# Extracted information

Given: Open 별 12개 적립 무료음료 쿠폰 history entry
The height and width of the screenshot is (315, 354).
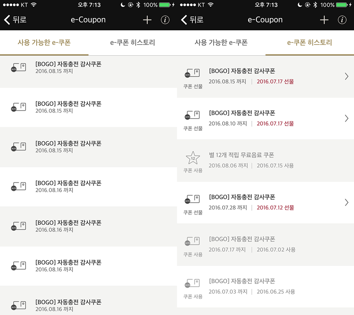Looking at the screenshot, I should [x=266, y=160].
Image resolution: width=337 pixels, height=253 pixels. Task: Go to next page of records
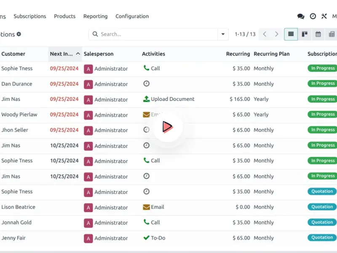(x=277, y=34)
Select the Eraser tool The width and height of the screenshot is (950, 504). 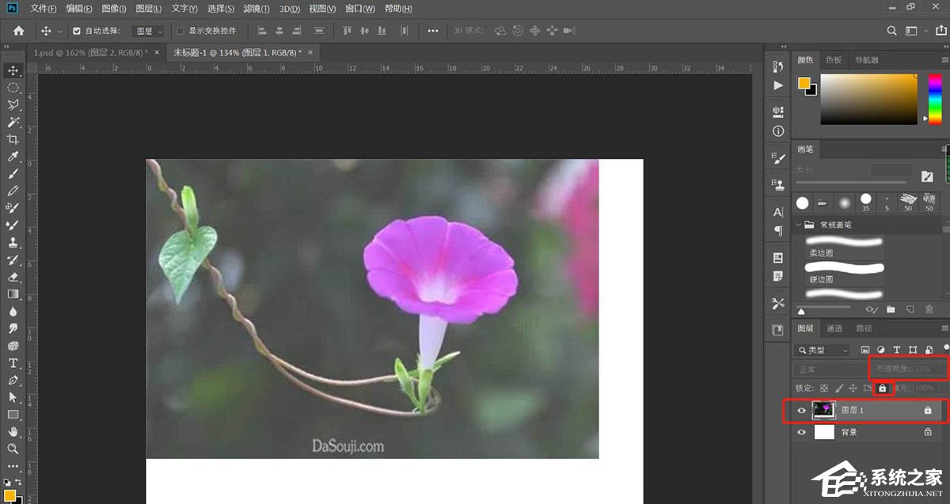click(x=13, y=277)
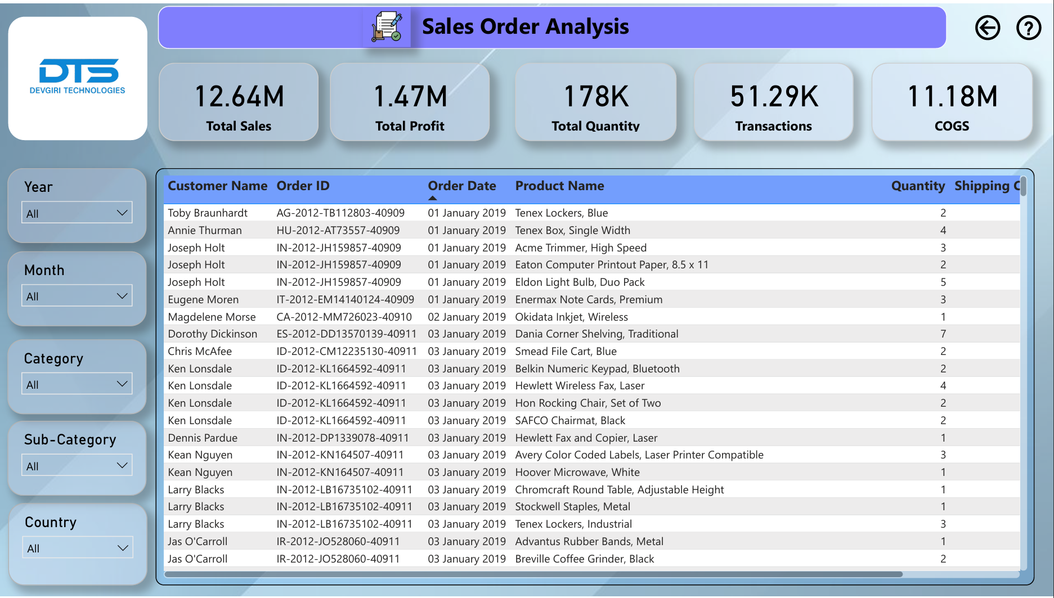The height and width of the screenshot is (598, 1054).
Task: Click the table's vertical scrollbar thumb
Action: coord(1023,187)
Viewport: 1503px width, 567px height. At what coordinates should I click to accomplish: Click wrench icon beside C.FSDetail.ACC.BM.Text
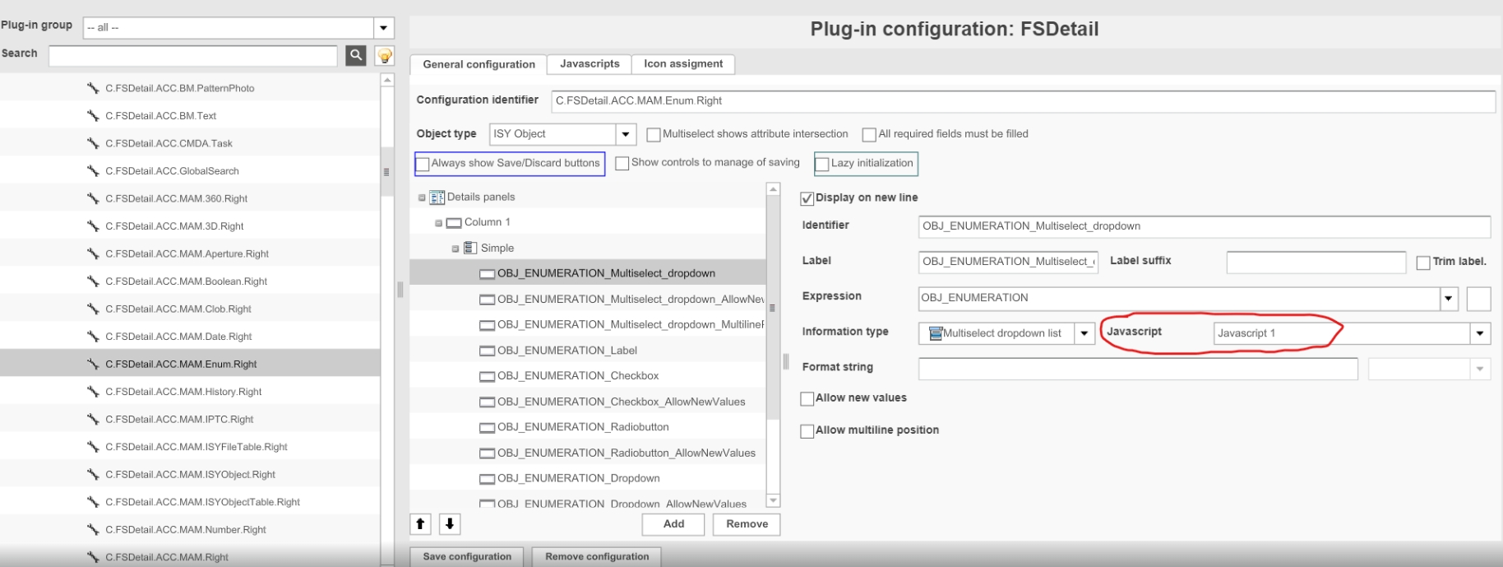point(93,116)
* * *
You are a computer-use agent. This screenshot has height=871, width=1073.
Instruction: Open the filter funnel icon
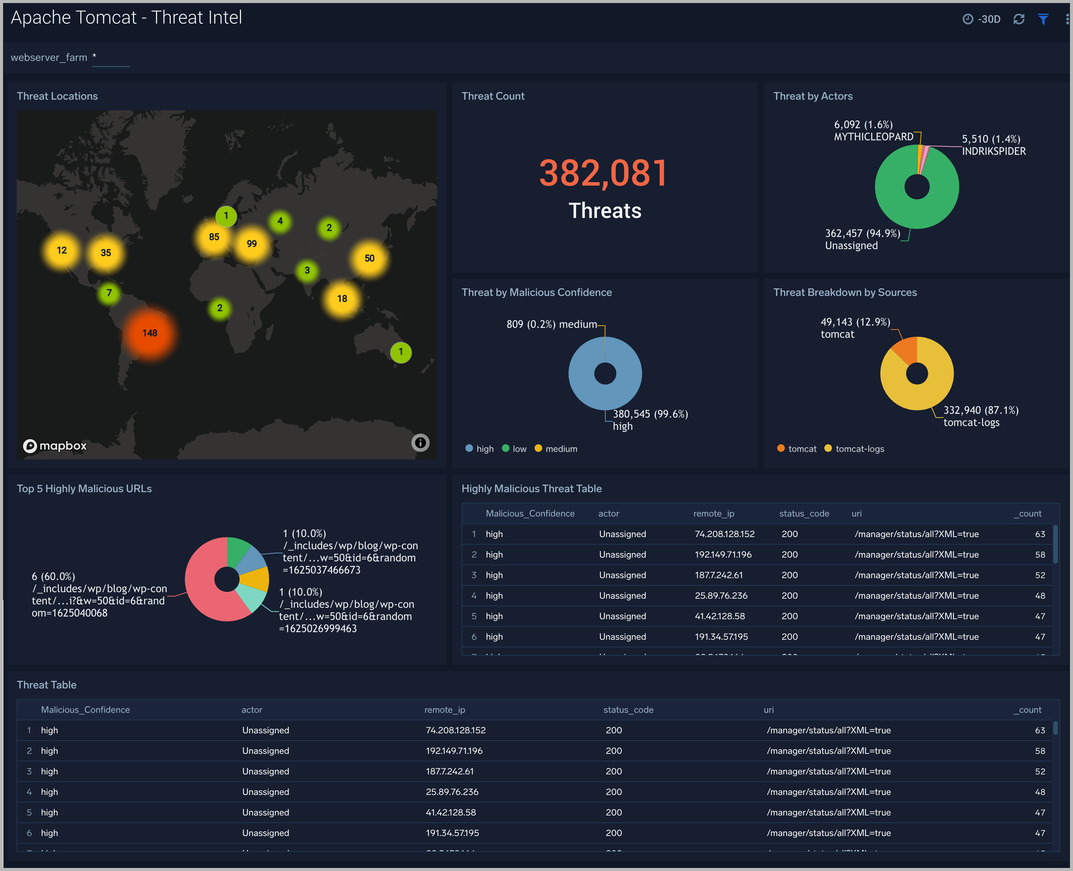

# Description of the task
Render the items from the line containing "Viewport: 1503px width, 567px" through the line containing "point(93,116)", both included, as a JSON list of strings with one string per line and blank lines omitted. Leave the pictures out of the output.

# Solution to this exercise
[
  "Viewport: 1503px width, 567px height. At what coordinates should I click to accomplish: Click wrench icon beside C.FSDetail.ACC.BM.Text",
  "point(93,116)"
]